項目位置のエントリ:
+++++
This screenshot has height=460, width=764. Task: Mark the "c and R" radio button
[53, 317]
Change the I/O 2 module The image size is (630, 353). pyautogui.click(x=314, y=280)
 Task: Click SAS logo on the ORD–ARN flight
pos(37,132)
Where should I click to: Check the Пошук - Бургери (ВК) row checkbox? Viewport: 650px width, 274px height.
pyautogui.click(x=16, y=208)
+++++
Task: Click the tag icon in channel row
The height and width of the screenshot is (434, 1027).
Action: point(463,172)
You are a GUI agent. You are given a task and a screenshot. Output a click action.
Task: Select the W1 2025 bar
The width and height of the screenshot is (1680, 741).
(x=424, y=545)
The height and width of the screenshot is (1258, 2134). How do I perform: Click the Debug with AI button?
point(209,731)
+++++
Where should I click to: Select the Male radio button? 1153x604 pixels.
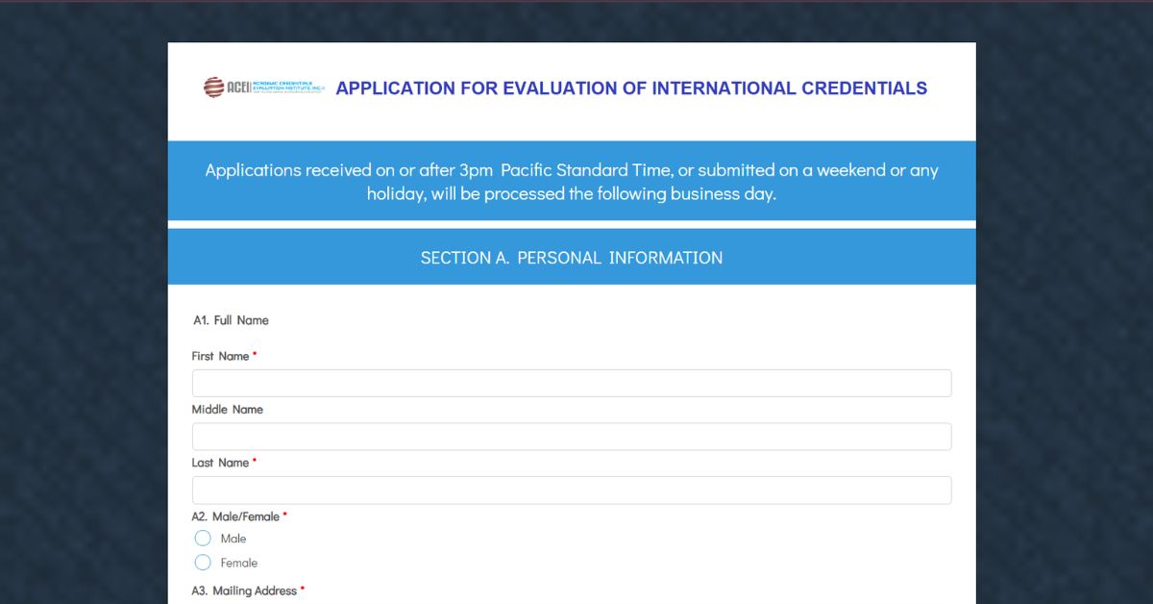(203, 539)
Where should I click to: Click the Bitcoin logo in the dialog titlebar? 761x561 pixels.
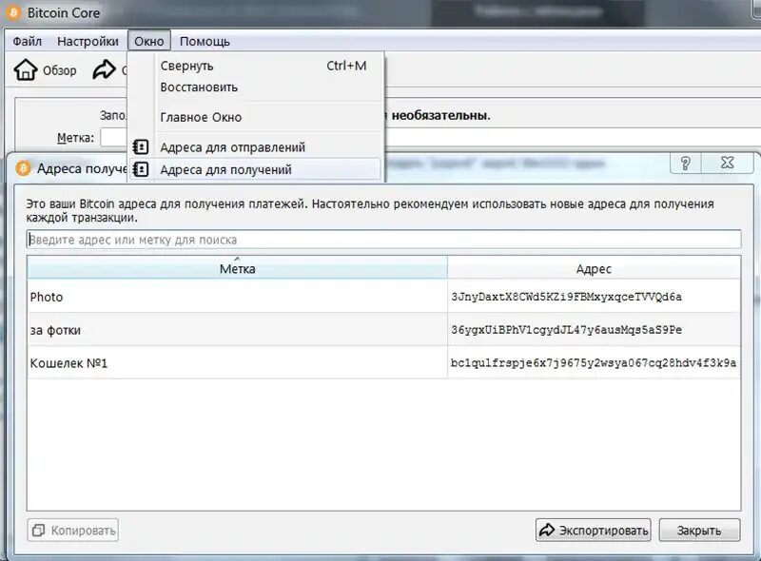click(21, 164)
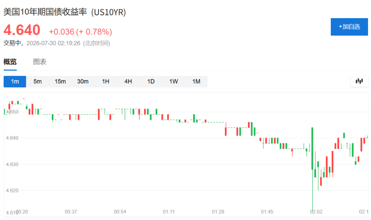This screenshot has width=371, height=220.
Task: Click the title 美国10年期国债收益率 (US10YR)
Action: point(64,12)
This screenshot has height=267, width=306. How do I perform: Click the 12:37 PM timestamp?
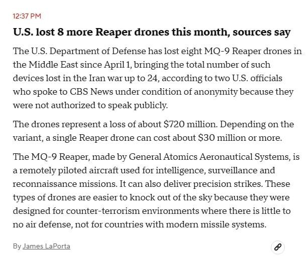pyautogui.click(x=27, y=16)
+++++
上のエントリから、文字列「perform」を含む行をすべて抜き出し、そのまま書き写しなさい。大文字と小文字は区別するものとする。

*解答:*
The height and width of the screenshot is (1258, 2134). How do I perform: Click the Debug with AI button?
This screenshot has height=267, width=306. How do I perform: Click the 12:37 PM timestamp?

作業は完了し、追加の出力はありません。